Tanaka Masahiro (Prisoner with a death sentence at Tokyo's Detention Center)

Have you ever heard of the "Life Painting Exhibition"? This exhibition consists of paintings drawn by prisoners with a death sentence, and because the paintings are exhibited all around Japan it is called an itinerant exhibition.
There are many kinds of prisoners sentenced to death. For instance, those already executed, those whose execution might happen at any moment, those with an irrevocable sentence by the Supreme Court, and finally those given a death sentence at their first trial who have made an appeal to Court and whose final sentence is under scrutiny.
To which group do I belong? Well, since I am writing this now, I have not yet been executed, though I have received a death sentence.
People may say that I am an un-convicted prisoner, but there is something subtle there, because in September while I am writing this, my case is still pending. Nevertheless when this article gets published and you read it the Supreme Court will make public my irrevocable sentence. In other words, on 8 September the Supreme Court dismissed my final appeal.

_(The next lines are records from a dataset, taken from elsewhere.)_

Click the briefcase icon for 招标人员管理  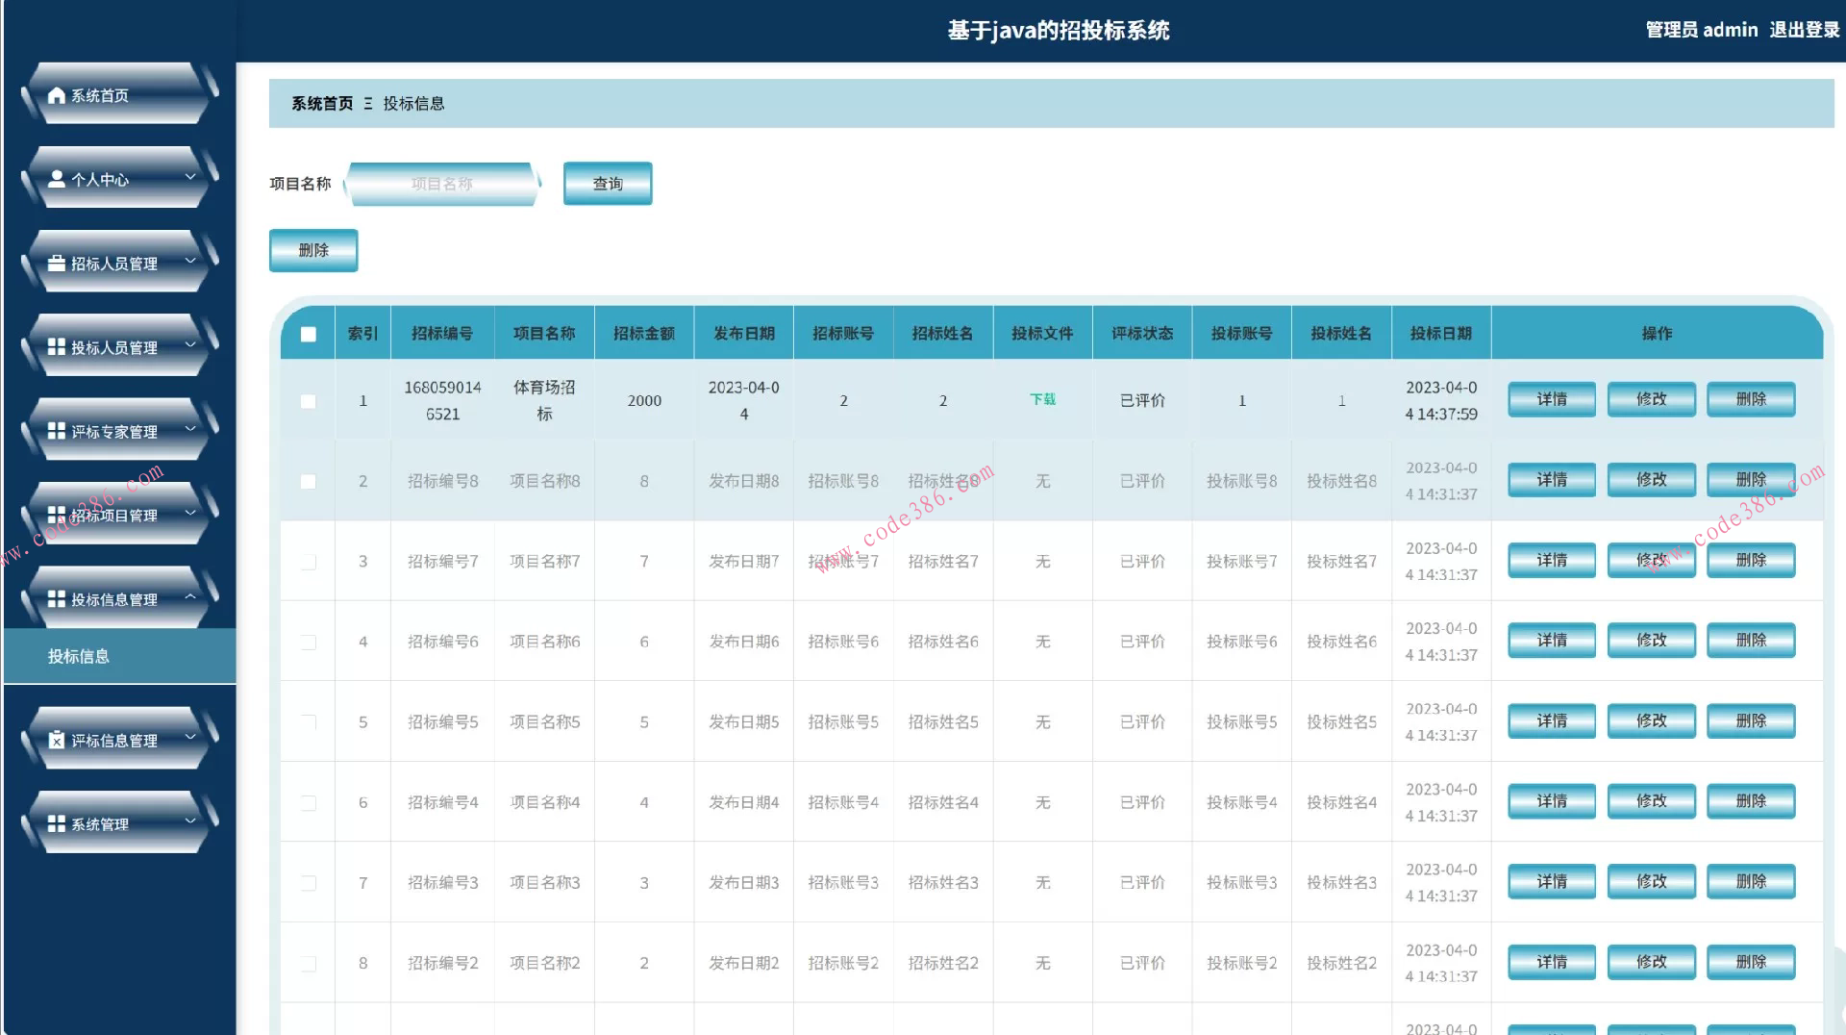(x=57, y=263)
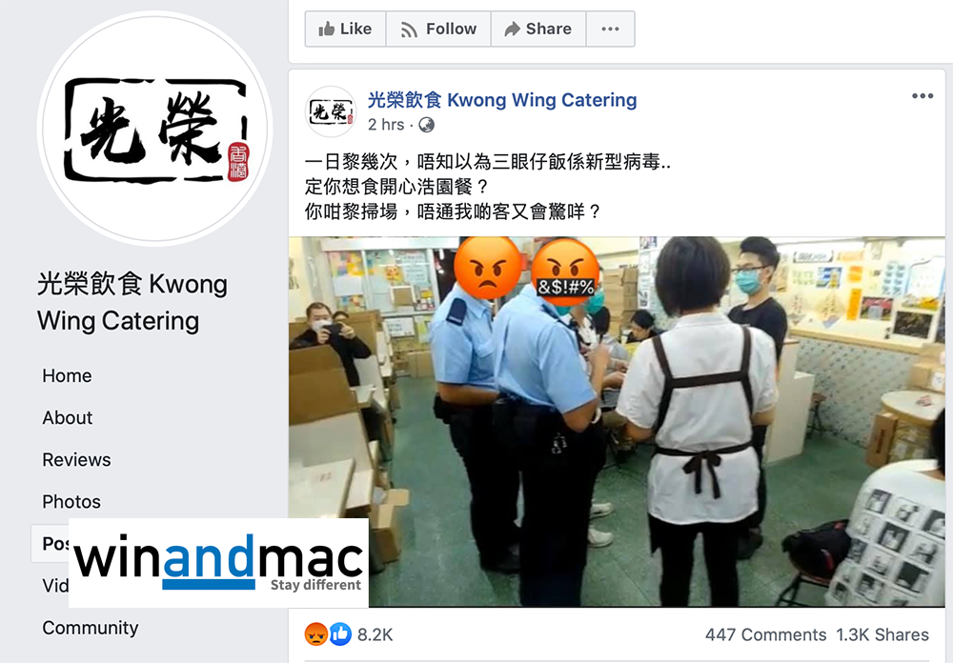Open the Reviews section
953x663 pixels.
coord(76,459)
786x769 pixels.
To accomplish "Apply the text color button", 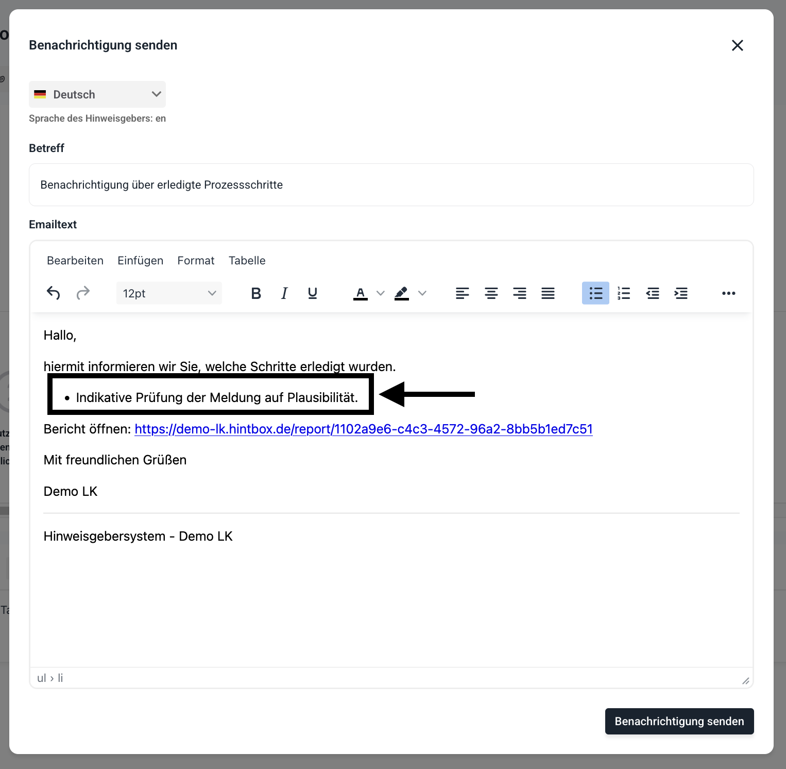I will coord(361,293).
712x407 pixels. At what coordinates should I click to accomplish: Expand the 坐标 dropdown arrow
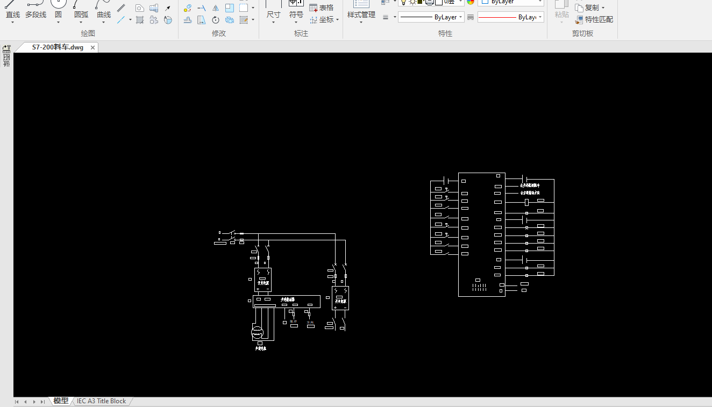pyautogui.click(x=337, y=20)
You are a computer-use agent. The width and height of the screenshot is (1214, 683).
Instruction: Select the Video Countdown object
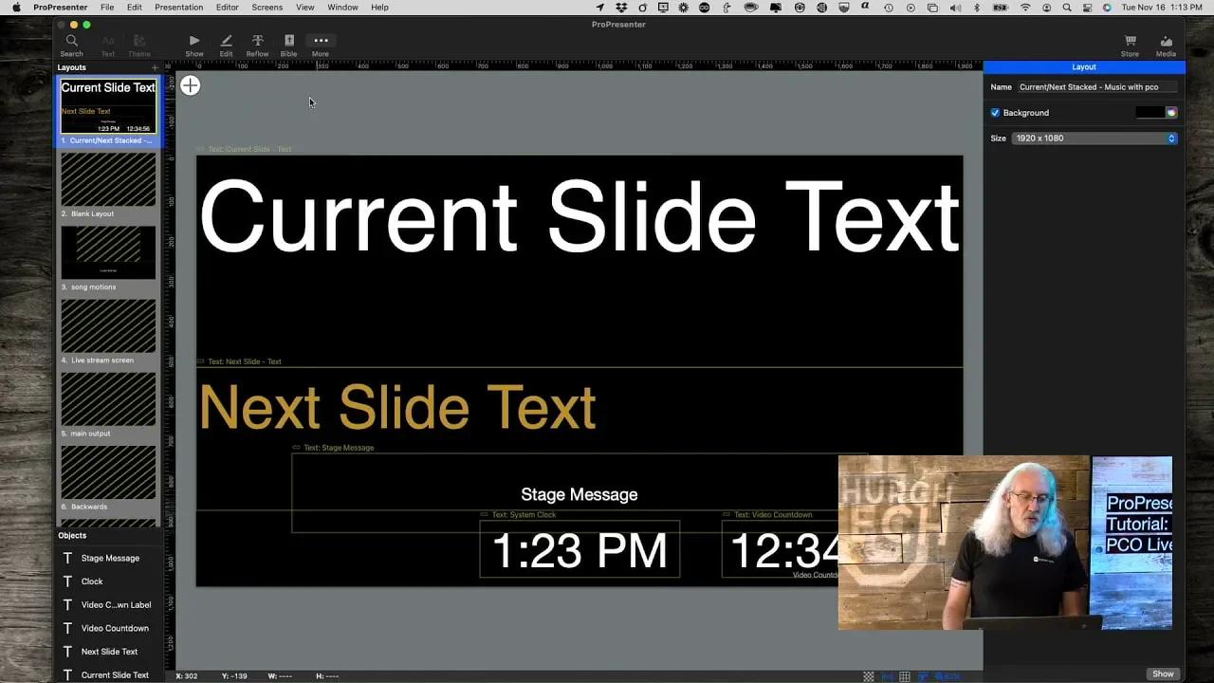pyautogui.click(x=115, y=628)
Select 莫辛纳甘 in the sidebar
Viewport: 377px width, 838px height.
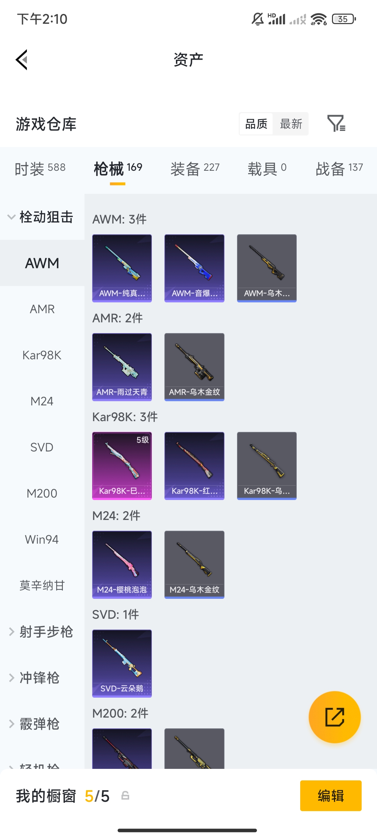42,586
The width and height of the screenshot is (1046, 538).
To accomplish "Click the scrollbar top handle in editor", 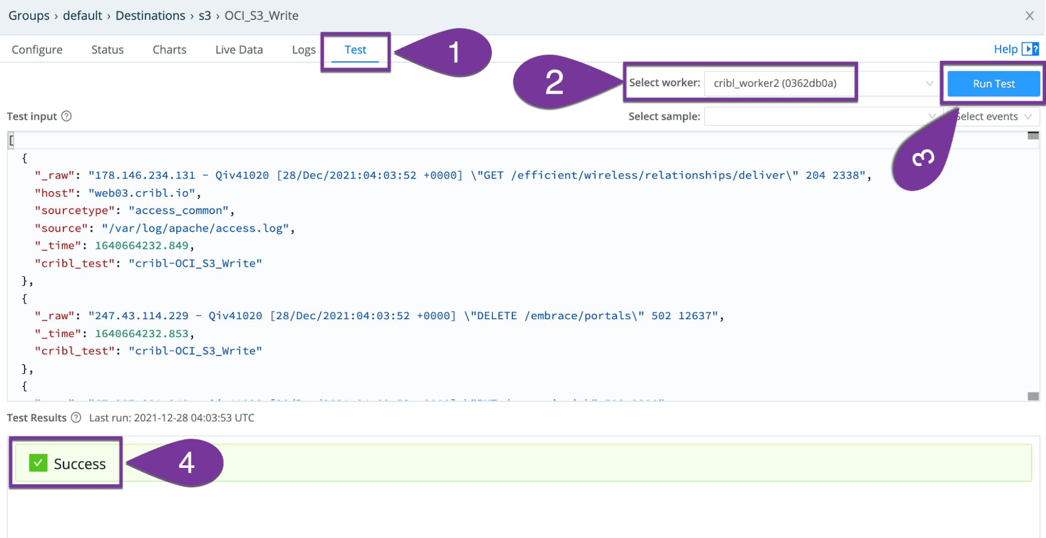I will (x=1033, y=136).
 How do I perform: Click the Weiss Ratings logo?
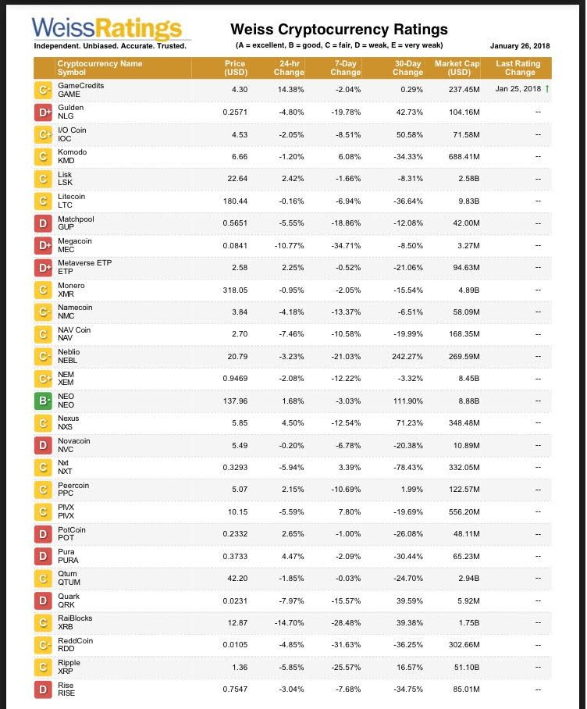coord(109,31)
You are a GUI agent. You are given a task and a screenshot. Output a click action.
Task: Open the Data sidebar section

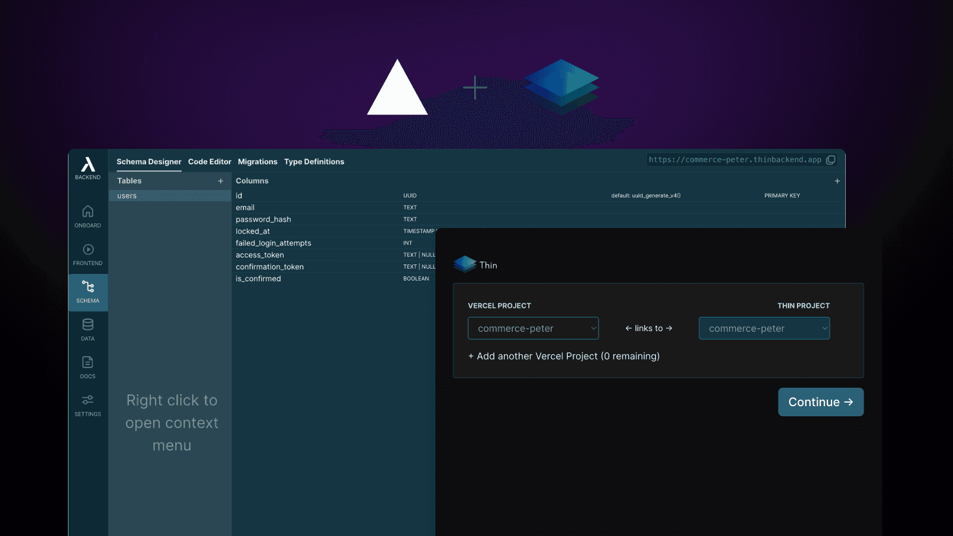coord(88,329)
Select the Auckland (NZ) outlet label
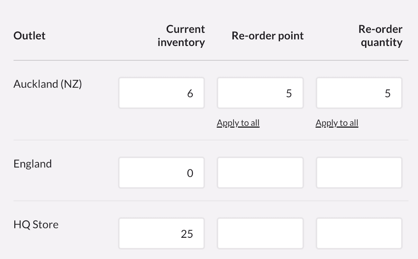418x259 pixels. pos(48,84)
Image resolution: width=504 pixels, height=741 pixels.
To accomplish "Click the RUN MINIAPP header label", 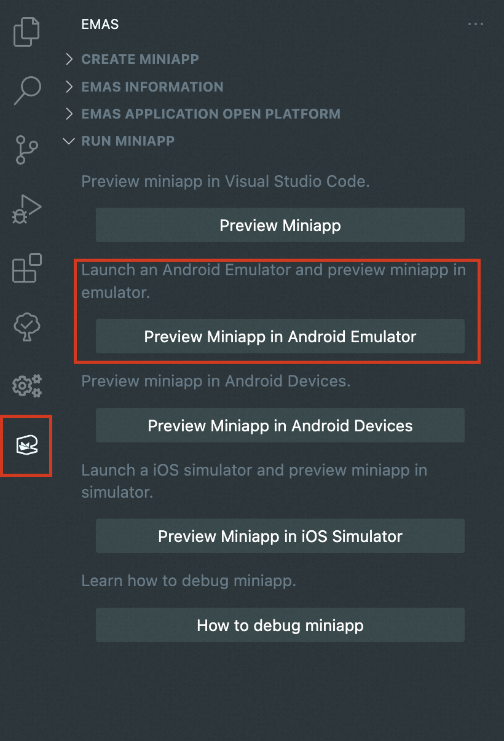I will pos(128,141).
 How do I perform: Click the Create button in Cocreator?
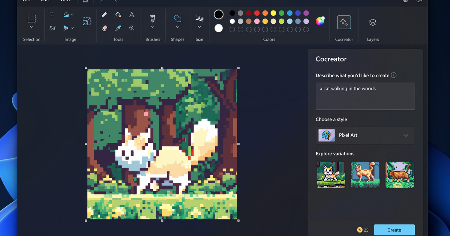click(394, 230)
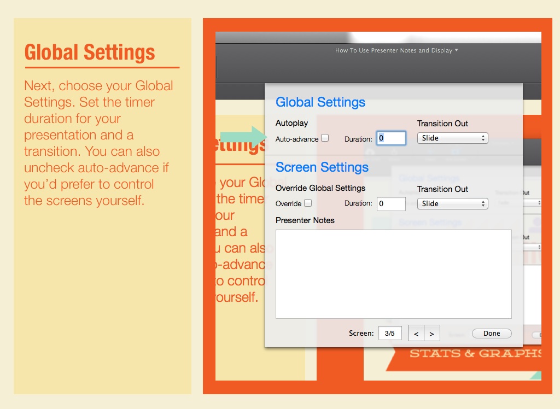Screen dimensions: 560x409
Task: Click inside the Presenter Notes text area
Action: (x=393, y=274)
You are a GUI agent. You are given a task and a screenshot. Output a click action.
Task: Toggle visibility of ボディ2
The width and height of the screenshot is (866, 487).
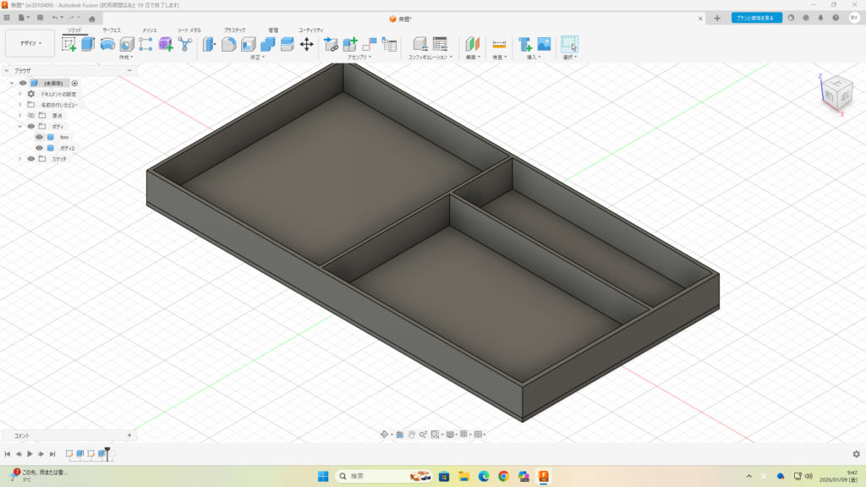[x=39, y=148]
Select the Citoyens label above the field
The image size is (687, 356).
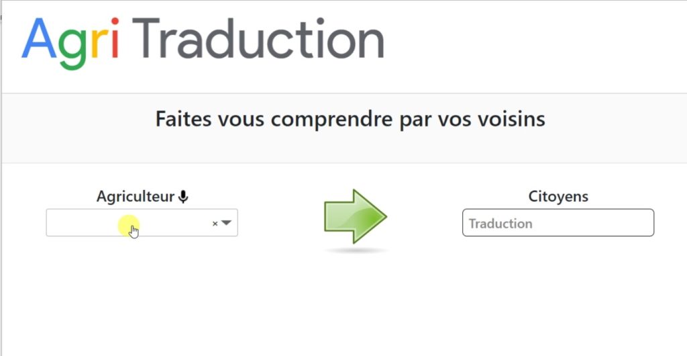click(x=558, y=197)
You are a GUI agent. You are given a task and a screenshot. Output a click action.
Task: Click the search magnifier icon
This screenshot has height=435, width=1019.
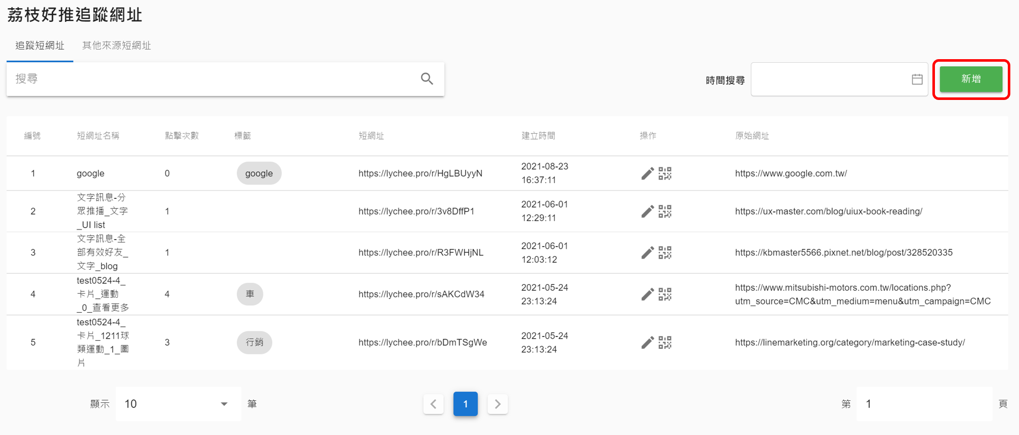[x=426, y=79]
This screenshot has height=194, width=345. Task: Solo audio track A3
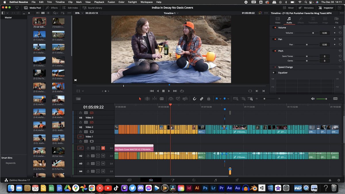tap(98, 164)
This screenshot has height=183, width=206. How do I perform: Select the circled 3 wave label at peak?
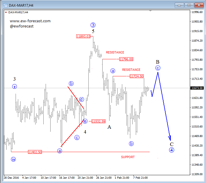(93, 25)
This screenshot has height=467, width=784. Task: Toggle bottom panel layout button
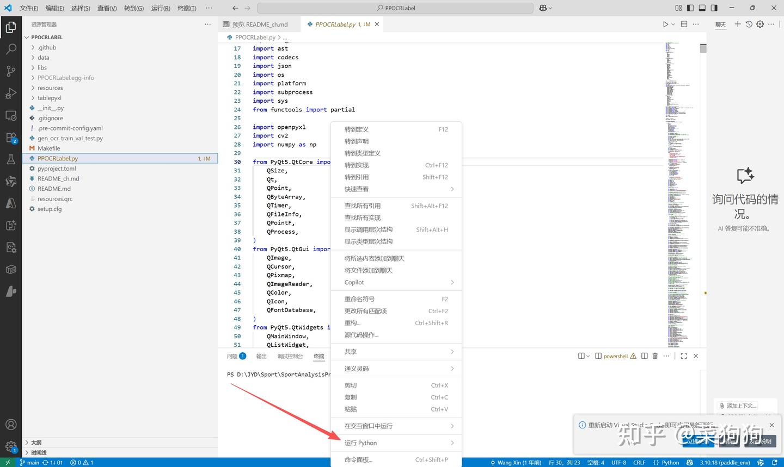coord(702,8)
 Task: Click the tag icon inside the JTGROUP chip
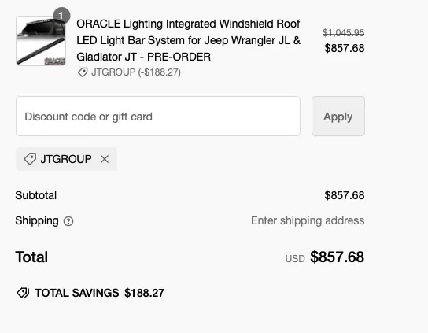point(30,159)
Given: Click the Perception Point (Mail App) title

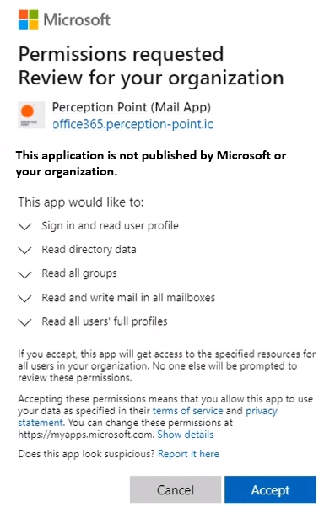Looking at the screenshot, I should pyautogui.click(x=132, y=107).
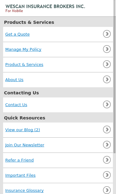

As a result, I am waiting for the notice of my final execution --it may be tomorrow-- I really hate. If you want to know about my situation after getting my last sentence, my life is being shortened every day, without knowing the time when my execution will take place. It is strange to be able to say this, but when one arrives at this stage all visitors that could meet with me freely and the gifts sent to me are greatly curtailed. From now on, only my relatives will be allowed to visit me. For us prisoners this is the most painful experience.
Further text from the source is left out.